LUXEMBURG
SIMONE MOLITOR

Parlament verabschiedet neuen Punktekatalog - Härteres Durchgreifen bei Verstößen

Ab dem 1. Juni 2015 wird auf Luxemburgs Straßen härter durchgegriffen. Der neue Punktekatalog, der höhere Strafen bei Verstößen vorsieht, wurde gestern bei lediglich drei Gegenstimmen im Parlament abgesegnet. Ein diesbezügliches Gesetzesprojekt war bereits im Februar 2012 vom damaligen Infrastrukturminister Claude Wiseler (CSV) eingereicht worden. Diskussionen in der zuständigen Kommission hätten jedoch bewirkt, dass die Umsetzung in Verzug geriet, erklärte Berichterstatterin Josée Lorsché (déi gréng) eingangs ihres Exposés. „Verschiedene Regierungsmitglieder wollten die Strafen sogar wieder entschärfen“, bemerkte Lorsché. Letztendlich gehe es darum, die Sicherheit auf den Straßen zu erhöhen. Da überhöhte Geschwindigkeit immer noch die häufigste Ursache für schwere Unfälle wäre (48 Prozent im vergangenen Jahr) und Alkohol am Steuer auf Platz zwei folge (19 Prozent), müsse insbesondere hier härter durchgegriffen werden.
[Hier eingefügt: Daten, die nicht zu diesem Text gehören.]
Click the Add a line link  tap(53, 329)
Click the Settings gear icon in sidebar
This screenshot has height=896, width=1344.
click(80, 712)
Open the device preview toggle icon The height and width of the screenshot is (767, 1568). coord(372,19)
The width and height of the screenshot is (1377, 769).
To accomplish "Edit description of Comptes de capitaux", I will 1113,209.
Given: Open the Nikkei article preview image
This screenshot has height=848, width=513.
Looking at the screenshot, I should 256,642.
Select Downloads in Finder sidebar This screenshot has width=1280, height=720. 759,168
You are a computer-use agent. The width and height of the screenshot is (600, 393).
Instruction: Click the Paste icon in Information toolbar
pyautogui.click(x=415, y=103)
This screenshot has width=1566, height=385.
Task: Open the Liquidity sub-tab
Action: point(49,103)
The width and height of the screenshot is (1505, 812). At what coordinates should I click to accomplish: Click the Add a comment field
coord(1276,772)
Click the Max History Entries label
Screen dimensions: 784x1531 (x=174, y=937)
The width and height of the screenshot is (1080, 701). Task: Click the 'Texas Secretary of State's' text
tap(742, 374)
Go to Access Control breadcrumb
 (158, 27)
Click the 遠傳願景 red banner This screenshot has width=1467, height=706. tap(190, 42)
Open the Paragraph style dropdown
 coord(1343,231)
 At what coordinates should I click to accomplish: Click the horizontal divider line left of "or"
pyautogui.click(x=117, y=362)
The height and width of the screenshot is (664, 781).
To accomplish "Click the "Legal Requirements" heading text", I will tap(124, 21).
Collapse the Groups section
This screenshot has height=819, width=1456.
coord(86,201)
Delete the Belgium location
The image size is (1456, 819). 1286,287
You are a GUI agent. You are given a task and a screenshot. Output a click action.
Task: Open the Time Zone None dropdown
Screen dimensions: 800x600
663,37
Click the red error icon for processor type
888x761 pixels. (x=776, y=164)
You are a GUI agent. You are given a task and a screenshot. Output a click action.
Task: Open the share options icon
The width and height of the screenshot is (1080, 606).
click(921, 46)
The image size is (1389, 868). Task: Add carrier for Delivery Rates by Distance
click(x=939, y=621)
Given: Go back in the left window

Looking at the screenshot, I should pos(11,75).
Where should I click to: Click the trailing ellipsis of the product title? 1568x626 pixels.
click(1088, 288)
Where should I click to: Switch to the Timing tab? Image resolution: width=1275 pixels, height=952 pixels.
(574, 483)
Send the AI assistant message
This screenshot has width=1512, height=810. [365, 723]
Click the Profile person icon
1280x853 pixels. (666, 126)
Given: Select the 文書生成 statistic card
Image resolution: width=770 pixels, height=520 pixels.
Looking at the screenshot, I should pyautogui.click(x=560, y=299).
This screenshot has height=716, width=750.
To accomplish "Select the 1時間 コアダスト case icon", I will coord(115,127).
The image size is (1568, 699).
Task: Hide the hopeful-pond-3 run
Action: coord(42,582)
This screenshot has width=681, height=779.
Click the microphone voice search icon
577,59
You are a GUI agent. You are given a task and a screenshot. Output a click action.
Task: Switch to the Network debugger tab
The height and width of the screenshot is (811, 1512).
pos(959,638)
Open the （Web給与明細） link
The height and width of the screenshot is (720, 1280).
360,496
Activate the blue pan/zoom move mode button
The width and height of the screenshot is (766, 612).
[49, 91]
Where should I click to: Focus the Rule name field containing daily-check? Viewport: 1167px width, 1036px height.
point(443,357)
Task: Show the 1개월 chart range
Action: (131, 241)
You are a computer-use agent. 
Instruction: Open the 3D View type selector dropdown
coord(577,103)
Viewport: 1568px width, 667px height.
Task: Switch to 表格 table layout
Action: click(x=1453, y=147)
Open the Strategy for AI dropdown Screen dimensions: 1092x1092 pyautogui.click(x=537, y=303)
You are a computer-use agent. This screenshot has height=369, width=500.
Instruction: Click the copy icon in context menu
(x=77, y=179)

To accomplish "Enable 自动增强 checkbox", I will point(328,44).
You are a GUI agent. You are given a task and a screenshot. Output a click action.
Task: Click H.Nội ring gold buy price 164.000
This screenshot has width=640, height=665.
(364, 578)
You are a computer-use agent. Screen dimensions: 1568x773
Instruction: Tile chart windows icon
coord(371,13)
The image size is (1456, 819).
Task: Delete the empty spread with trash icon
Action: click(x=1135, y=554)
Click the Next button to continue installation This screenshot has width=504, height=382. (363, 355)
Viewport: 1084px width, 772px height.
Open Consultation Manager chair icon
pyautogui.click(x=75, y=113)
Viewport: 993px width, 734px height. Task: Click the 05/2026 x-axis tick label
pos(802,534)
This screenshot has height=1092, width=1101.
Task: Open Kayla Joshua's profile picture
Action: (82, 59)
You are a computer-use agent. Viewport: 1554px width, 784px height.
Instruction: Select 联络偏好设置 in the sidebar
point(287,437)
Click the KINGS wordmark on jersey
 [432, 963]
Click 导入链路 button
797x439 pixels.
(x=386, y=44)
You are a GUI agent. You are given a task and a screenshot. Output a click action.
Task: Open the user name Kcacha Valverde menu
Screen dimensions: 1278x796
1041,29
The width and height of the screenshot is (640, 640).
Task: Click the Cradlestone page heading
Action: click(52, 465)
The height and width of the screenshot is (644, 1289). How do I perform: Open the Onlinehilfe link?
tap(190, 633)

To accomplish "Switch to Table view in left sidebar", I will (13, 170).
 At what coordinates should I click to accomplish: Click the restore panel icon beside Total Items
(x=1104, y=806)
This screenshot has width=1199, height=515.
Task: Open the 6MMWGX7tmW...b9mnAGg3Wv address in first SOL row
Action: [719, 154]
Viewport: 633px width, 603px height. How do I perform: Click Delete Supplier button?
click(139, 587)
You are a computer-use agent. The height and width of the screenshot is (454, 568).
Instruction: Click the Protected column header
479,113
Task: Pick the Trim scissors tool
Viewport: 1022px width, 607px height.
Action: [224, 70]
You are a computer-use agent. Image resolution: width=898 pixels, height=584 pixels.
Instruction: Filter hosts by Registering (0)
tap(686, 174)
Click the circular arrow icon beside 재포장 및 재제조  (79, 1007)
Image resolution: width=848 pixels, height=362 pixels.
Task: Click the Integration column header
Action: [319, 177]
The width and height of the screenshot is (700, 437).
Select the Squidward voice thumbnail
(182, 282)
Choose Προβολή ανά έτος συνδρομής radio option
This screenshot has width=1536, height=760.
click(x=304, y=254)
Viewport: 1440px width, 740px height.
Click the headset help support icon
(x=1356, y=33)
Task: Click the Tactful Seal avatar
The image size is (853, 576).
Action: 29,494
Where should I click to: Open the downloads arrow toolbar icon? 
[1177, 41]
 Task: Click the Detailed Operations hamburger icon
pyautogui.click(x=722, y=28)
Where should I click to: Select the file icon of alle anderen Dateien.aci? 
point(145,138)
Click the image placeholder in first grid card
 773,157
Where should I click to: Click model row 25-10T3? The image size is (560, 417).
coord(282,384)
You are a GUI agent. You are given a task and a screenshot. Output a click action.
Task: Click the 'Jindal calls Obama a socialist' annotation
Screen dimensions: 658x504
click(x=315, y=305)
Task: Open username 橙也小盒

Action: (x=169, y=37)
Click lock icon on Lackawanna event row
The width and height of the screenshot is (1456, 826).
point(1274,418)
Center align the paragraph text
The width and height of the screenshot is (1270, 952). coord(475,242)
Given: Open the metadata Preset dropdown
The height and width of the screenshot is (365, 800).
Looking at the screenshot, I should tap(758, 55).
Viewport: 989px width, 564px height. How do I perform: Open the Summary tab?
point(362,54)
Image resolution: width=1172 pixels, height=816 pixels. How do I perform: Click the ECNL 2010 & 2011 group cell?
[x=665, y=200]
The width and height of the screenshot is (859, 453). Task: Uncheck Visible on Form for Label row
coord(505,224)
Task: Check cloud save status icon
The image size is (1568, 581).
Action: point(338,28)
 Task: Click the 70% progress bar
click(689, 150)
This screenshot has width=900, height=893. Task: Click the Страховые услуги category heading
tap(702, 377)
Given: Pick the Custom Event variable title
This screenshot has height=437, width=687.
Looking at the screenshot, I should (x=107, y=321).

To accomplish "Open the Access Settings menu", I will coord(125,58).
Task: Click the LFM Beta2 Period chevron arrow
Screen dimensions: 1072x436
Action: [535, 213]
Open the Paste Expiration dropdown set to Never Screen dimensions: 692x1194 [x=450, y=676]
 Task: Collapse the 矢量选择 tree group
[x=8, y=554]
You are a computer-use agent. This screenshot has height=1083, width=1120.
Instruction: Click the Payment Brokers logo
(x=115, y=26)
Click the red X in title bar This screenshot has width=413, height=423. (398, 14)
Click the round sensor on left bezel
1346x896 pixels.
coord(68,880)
Die Zahl der Schwerverletzten und Toten sei in den vergangenen Jahren kontinuierlich zurückgegangen, was zeige, dass die Einführung des Punkteführerscheins im Jahr 2002 Früchte trage, meinte Lorsché. Damals sehr umstritten - 19 Abgeordnete stimmten dagegen - wären die Kritiker mittlerweile überzeugt. Insgesamt 594.000 Punkte sind bereits seit der Einführung Punkteführerscheins abgenommen worden. 178.856 Fahrer waren betroffen.

Zwei Punkte mehr fällig

Fast alle Verstöße gegen die Straßenverkehrsordnung kosten ab dem 1. Juni zwei Punkte mehr als bislang. Bis zu sechs Punkte sind beispielsweise für Fahren unter Alkoholeinfluss oder Geschwindigkeitsüberschreitungen fällig. Hinzu kommen höhere Geldbußen für Fahrer, die am Steuer (ohne Freisprechanlage) telefonieren oder diejenigen, die den Sicherheitsgurt nicht angelegt haben. Punkte verlieren neuerdings auch Drängler: Wer zu dicht auffährt, verliert zwei Punkte. „Das Gesetz gefällt bestimmt nicht jedem, aber es rettet Leben“, bemerkte die Berichterstatterin am Ende ihrer Ausführungen.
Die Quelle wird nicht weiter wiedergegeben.